A reason for the Arc’s apparent disinterest in service coordinators may be that the organization has long promoted privatized “support brokers,” in which the Arc is financially invested.
The job descriptions of the Arc support brokers and the DDS service coordinators appear to be quite similar. The Arc notes on its website that “consumers or families hire a support broker to help them find appropriate services and supports to thrive in their community.”
The job description of DDS service coordinators states that they are responsible for “arranging and organizing DDS-funded and generic support services in response to individual’s needs.”
COFAR Executive Director Colleen M. Lutkevich terms the DDS service coordinators “the eyes and ears that make sure that the providers who report to DDS are doing their best for the residents in a large, confusing system. Without them, the provider agencies have total control, and families do not even have a phone number or a name to call outside the provider they are dealing with.”
Underfunding of state-operated group homes
In addition to provider-run group homes, DDS maintains a network of state-run group homes that are staffed by departmental employees. State workers receive better training on average than do workers in corporate provider-run residences, and have lower turnover and higher pay and benefits.
State-operated group homes provide a critically important alternative to the largely privatized residential care system that DDS oversees. But we have found that DDS routinely fails to offer state-operated homes as an option for people waiting for residential care, and instead directs those people only to openings in the privatized residences.
To be clear, we do not object to a highlight of Governor Baker’s budget — his proposed $16.7 million increase in the DDS Turning 22 account, which would amount to a 222% increase in that account over the current year appropriation. Turning 22 funds services for a growing number of developmentally disabled persons who leave special education programs at the age of 22 and become eligible for adult services from DDS. This account has been historically underfunded.
But our concern is that as they enter the DDS system, those 22-year-olds will be placed almost exclusively in privatized programs. An important choice is being taken away from them and their families.
As we noted in our letter to the House Ways and Means chair, the pattern of privatization in Massachusetts state government has become almost permanently established even though the benefits of privatization are highly debatable. Many questions have been raised about the privatization of prisons and the privatization of education in Massachusetts and elsewhere around the country.
The privatization of human services may be the biggest prize of all for government-funded contractors.
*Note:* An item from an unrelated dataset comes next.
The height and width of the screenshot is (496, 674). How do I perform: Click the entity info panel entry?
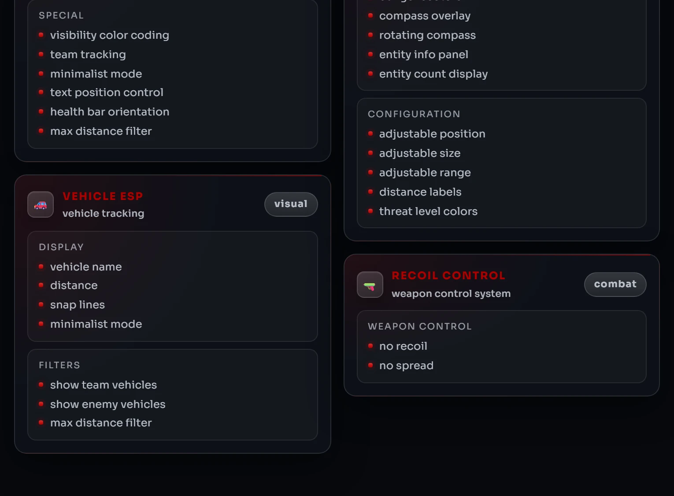424,55
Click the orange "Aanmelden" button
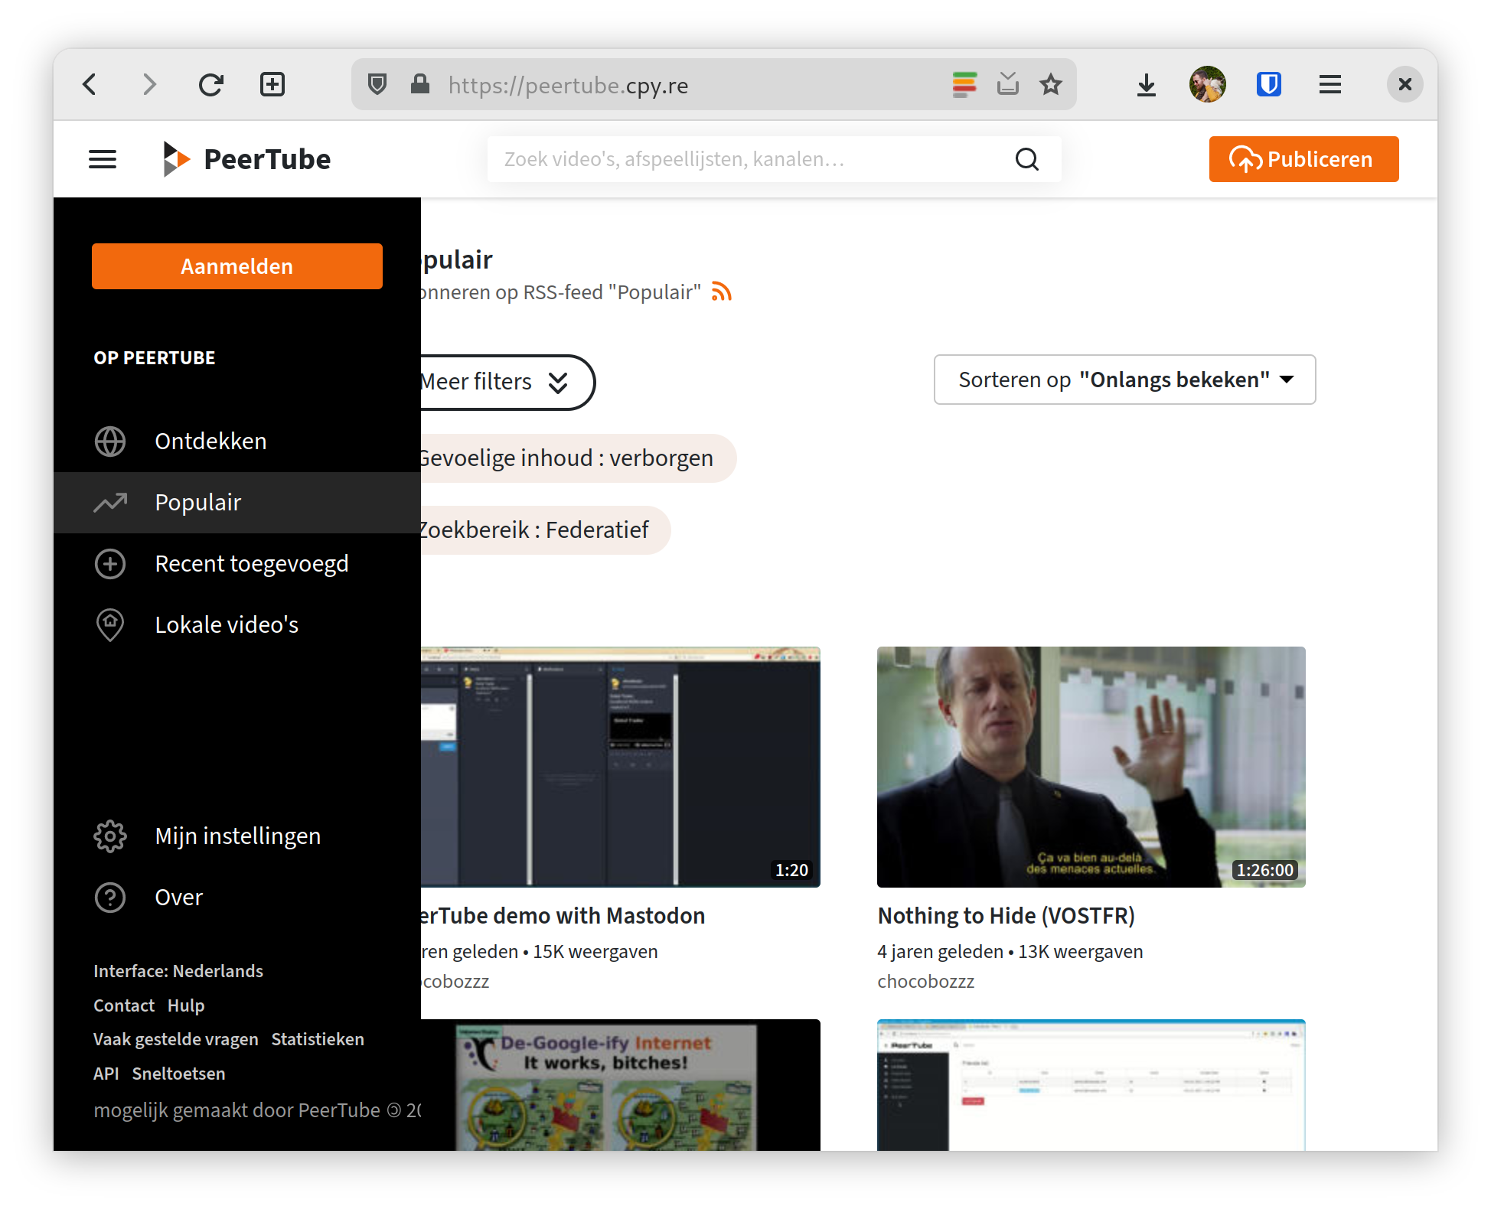1491x1209 pixels. [x=237, y=266]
We need to preserve what’s left of state-run services.
(*The $59.9 million figure for the governor’s proposed increase in the corporate provider line item is based on numbers provided by the nonpartisan Massachusetts Budget and Policy Center. The Arc’s budget document claims the governor’s requested increase was $46.7 million.)
lynpb says
Yes, it is true that some of the Direct Support Professionals (DSPs) are better paid in the state system. DSPs in the state system are unionized and in many cases have been working for years in the system. More and more DSPs in the private system are becoming unionized but they have yet to catch up on pay rates There is no evidence that the DSPs in the state system are better trained or more highly skilled. The DDS requirements for DSPs are the same. And what COFAR fails to report are that many of the DSPs are the same people. A DSP works for the state in the morning and then the same person picks up a hours at a private provider in the afternoon or overnight shift. It is hard to argue that one staff is better than the other when it is the same person.